The debate began to deteriorate once it was revealed that Peter Schiff didn’t know about the Bitcoin network difficulty adjustment, nor how it regulates mining activity. Schiff claimed that if the price of bitcoin was to double, the amount of bitcoin mined would increase because miners would devote more energy to mining bitcoin. After Peter McCormack informed him of the difficulty adjustment, Schiff pivoted to questioning what would happen if the price of bitcoin crashed. Again, Peter Schiff discovered the difficulty adjustment would stabilize any drops in hash power and mining rate.

Shortly after this revelation, he stumbled again on the supply cap discussion incorrectly claiming that miners can collude to increase the overall supply cap (addressed here). Additionally, Schiff claimed that miners tax bitcoin users, a false claim he has used in other debates and has been publicly corrected on before. After his bold proclamations crashed into the wall of reality, the pace of interruptions and ad hominem attacks accelerated. Honest debaters engage each other for the pursuit of truth. But instead of acknowledging his flawed comments, Schiff pivoted to attack elsewhere.

The liveliest part of the debate centered around portfolio construction. As a professional portfolio manager this was informative, entertaining, and filled with shocking comments. Greg Foss fired a shot across the bow claiming Peter Schiff was a horrible risk manager based on his record, to which Peter Schiff replied he “doesn’t care.” As a fiduciary, Schiff has a duty to properly manage risk, and could have also countered Foss’s claims if he had a successful track record of risk-adjusted returns. See for yourself at his website.

Often debates stall out because the definitions of terms are not predetermined, and individuals talk past each other. An example would be a commodity, which, as defined by Peter Schiff only includes analogues or raw materials. Bitcoin is dismissed by Schiff as a form of money because it is not a commodity. However, the U.S. Commodity Futures Trading Commission defines Bitcoin as a commodity.

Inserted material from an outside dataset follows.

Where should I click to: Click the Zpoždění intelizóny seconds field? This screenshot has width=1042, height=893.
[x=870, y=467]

Peter Schiff’s view is that a successful cryptocurrency can only be backed by gold or another asset. He claims this by saying that because these other assets are not volatile, don’t swing around, and aren’t dependent on someone else buying it, which means it isn’t a Ponzi scheme. Peter Schiff fails to mention that gold is highly volatile, prone to drawdowns and decade-long and more secular bear markets. Between January, 1980, and April, 2001, gold suffered a nearly 66% drawdown from its peak to trough. It took almost 30 years for investors to break even during that secular bear market. In light of the discussion of a physical asset backing a digital currency, please see the Oracle problem.

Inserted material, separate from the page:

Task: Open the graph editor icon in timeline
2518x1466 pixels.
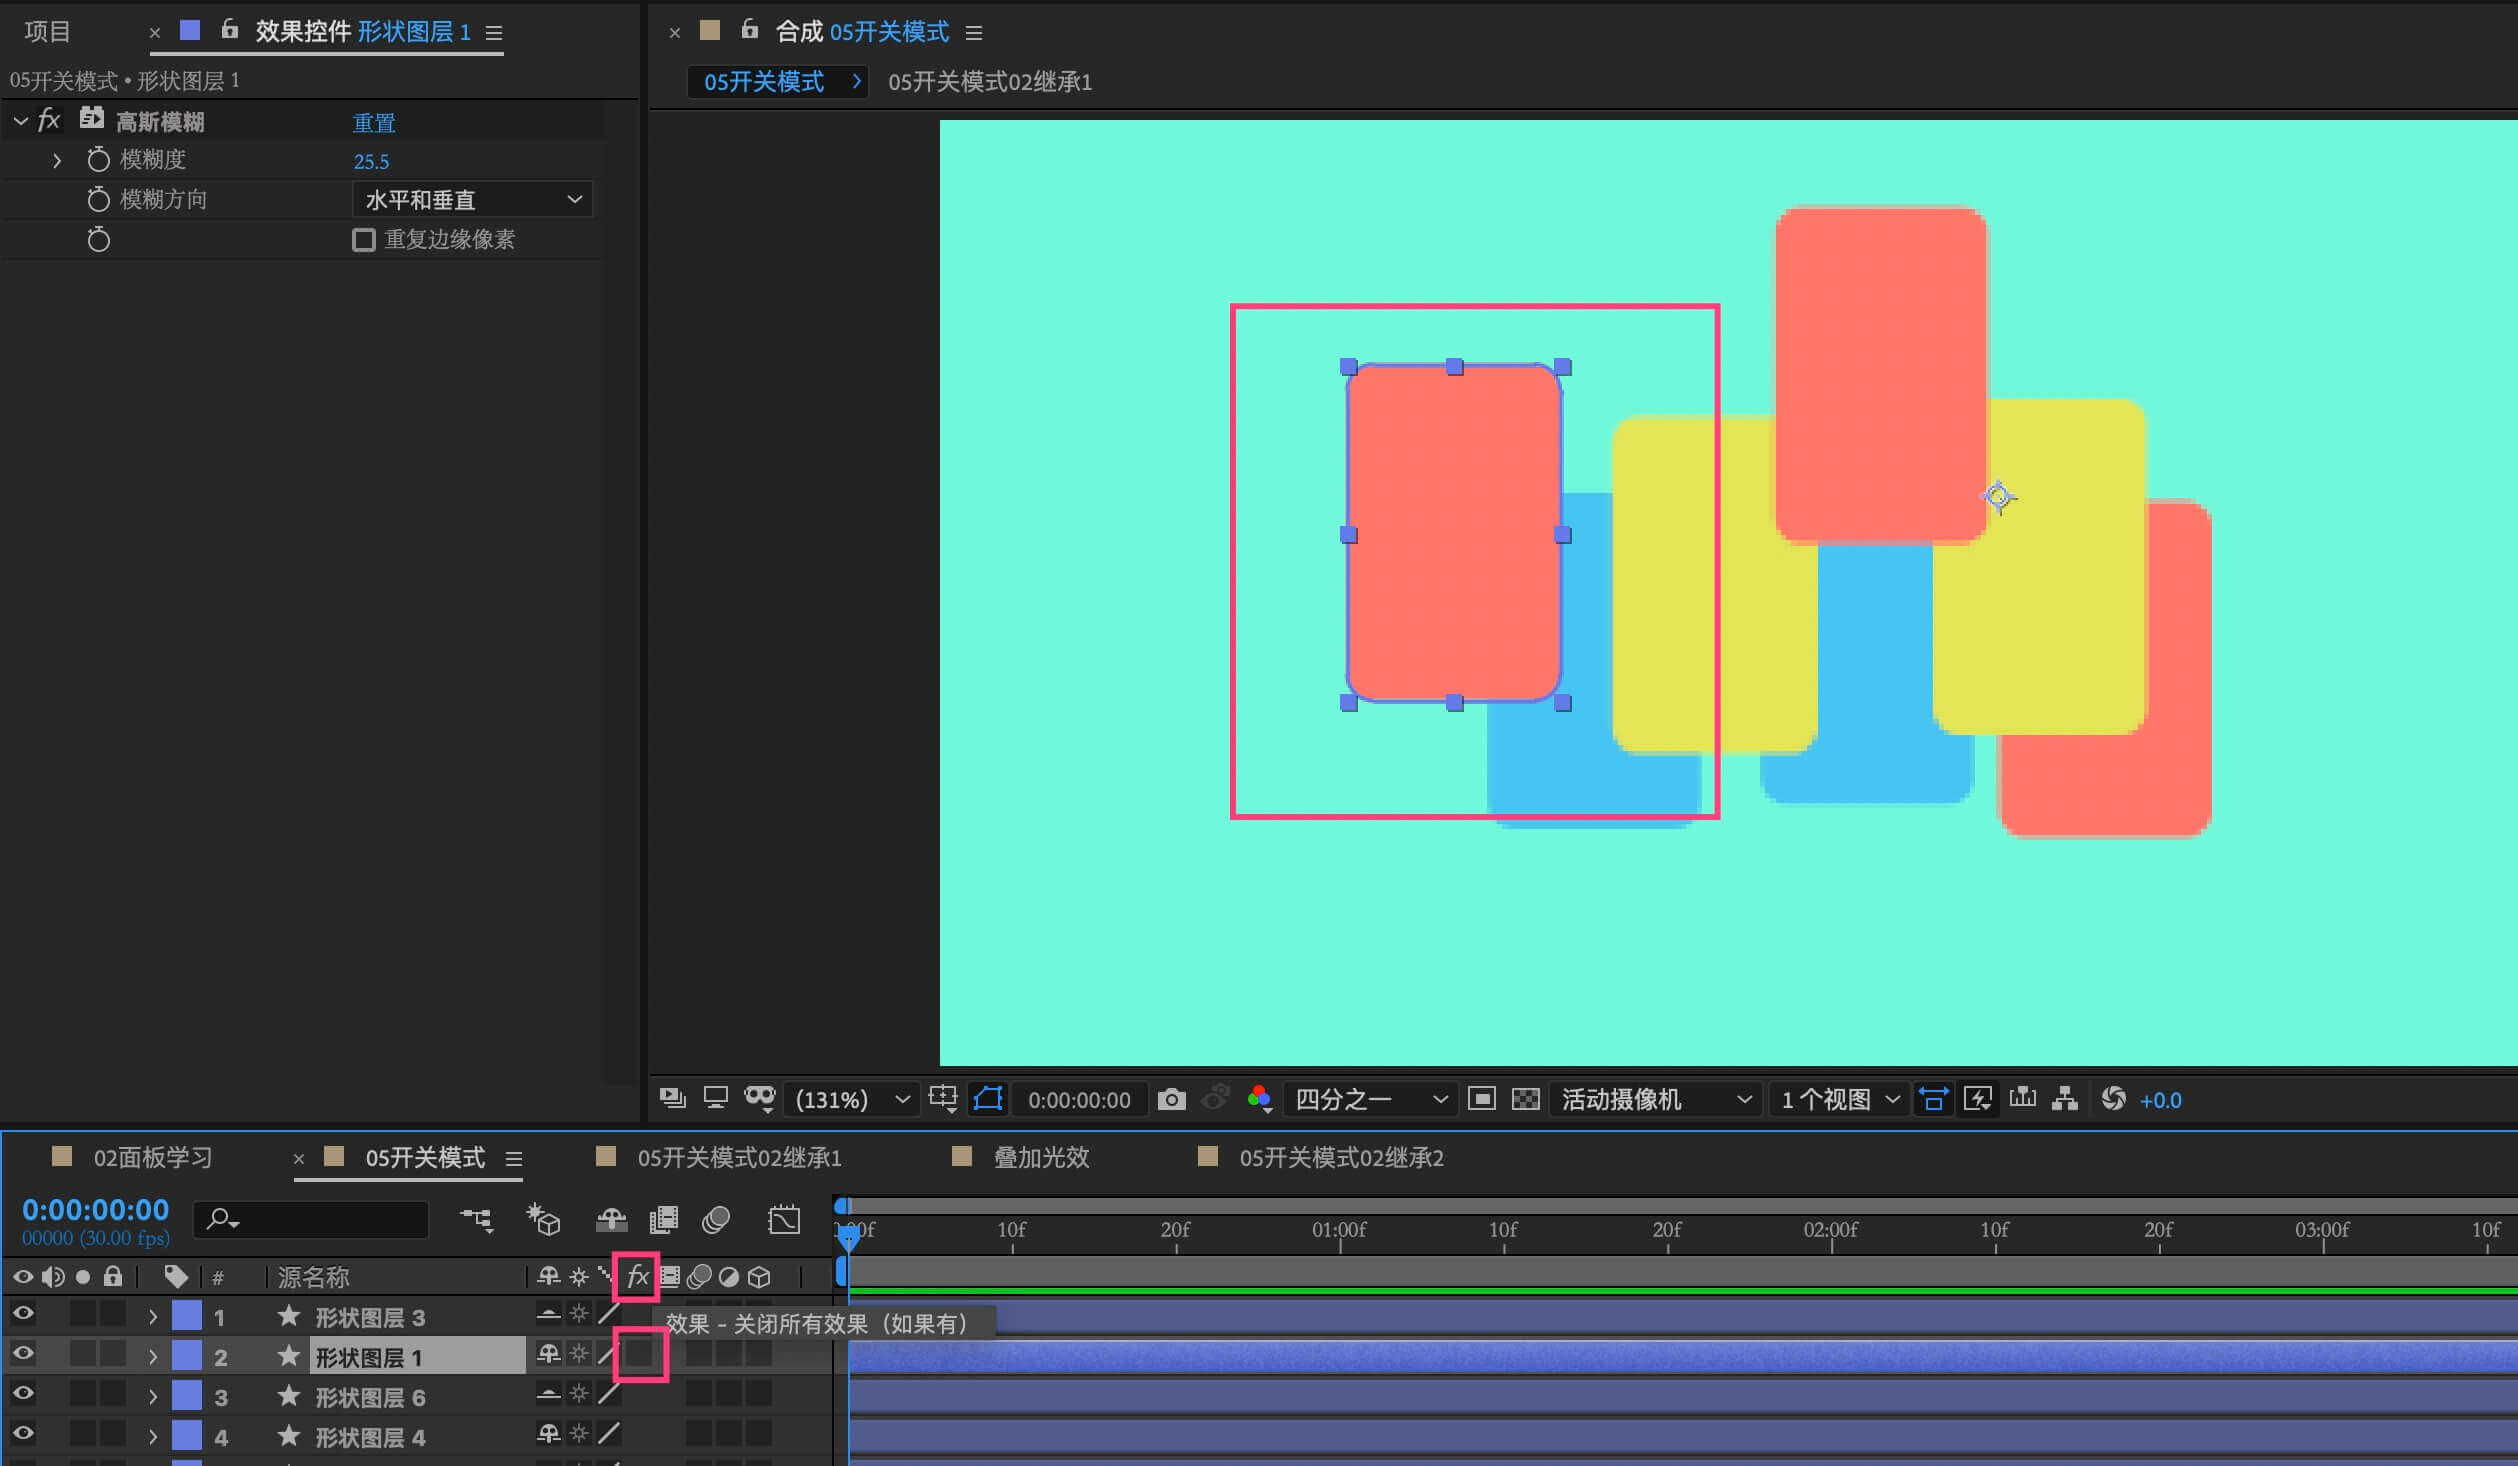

Ultimately, debaters often walk away believing they have won. In this case I believe those listening from the gold side won this debate. Why? Gold bugs may have finally caught onto the fact that Peter Schiff has a severe lack of technical knowledge on the asset he is so against!

For those scoring at home, I tracked five ad hominem attacks by Peter Schiff, and none for either Greg Foss or Peter McCormack. I counted 17 interruptions by Schiff during others’ designated talking time, but only two interruptions by Greg Foss, and five by Peter McCormack. As I noted above there was a notable shift in demeanor and respectfulness after Peter Schiff’s multiple technical blunders.

My Proof of Work is linked here, with detailed notes and summaries on the exchanges.

This is a guest post by Bitcoin&Bald. Opinions expressed are entirely their own and do not necessarily reflect those of BTC Inc or Bitcoin Magazine.